Printing out the data

I prefer to save the results in Excel file instead of repository so that I can analyze them later, but it is not mandatory. Keep in mind that Rapidminer will provide you with lots of statistical data which you actually need to figure out by yourself.

There is no magic.

Process for saving the data in Excel looks as following:

Retrieve – Getting the previously saved repository

WordList to Data – This operator builds a data set from a word list

Generate Report – Generates a new report in PDF, Excel, HTML or RTF format (Note: this is just preparation for writing the file)

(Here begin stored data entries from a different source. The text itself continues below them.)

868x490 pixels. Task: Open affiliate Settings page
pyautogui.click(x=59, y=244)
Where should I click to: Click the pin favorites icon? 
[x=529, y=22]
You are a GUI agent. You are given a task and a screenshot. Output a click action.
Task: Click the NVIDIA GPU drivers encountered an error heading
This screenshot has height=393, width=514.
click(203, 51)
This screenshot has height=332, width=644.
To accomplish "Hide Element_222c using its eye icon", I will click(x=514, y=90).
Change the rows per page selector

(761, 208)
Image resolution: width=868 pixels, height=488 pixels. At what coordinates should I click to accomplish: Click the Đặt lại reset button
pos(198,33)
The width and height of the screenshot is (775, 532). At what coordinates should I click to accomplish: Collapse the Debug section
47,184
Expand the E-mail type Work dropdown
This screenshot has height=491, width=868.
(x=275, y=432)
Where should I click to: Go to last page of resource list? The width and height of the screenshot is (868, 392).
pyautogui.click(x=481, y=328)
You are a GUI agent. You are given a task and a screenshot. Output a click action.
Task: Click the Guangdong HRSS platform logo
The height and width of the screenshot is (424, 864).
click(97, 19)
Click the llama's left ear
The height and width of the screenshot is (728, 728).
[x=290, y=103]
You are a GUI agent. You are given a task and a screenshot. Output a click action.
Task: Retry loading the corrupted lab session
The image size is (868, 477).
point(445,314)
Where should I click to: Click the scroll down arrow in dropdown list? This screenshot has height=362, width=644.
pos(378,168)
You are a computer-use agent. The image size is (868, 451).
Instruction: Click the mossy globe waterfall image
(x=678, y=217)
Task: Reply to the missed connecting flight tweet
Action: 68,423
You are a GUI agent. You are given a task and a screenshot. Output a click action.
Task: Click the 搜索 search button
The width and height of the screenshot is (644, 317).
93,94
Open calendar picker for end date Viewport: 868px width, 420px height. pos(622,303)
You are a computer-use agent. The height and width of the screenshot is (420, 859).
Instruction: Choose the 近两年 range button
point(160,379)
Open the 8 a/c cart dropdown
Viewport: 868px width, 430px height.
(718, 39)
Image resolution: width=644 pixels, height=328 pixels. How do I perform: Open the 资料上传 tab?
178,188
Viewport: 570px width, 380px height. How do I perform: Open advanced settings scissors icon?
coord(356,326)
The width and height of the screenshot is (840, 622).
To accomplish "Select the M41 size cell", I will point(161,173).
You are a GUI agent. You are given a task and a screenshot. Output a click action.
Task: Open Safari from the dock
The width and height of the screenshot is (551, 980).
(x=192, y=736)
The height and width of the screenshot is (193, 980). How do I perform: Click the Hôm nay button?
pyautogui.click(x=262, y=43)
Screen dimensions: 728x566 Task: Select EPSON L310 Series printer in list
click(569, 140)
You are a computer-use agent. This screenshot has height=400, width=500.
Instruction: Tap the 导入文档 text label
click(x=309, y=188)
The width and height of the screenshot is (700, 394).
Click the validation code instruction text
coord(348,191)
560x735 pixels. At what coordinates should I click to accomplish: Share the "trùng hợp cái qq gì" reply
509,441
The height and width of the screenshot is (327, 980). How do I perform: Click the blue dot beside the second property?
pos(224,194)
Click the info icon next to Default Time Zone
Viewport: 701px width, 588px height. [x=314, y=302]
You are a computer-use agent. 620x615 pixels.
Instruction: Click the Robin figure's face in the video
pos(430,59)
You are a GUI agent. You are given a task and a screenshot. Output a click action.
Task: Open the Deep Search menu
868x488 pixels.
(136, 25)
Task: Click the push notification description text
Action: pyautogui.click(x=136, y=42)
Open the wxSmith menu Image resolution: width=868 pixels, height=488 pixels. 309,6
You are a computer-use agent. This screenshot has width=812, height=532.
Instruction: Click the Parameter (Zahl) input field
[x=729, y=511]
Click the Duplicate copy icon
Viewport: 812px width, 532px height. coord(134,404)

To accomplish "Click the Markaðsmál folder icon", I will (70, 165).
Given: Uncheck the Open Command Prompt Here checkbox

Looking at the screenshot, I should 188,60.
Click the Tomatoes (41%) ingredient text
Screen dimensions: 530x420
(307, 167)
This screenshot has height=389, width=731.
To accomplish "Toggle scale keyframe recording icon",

Report – Writing the data into the report. You need to specify which settings you want to be outputted. This example uses the following settings:

The data which is in WordList Data is printed out in Excel. The WordList output looks as follows:

With this, on an overall level, I can see how much each of the words is used and in how many documents it appears (frequency). This is how to get the keywords out, if the same principle gets applied on one document instead of set of documents. Examples where the keywords can be used: SEO, meta tags and search.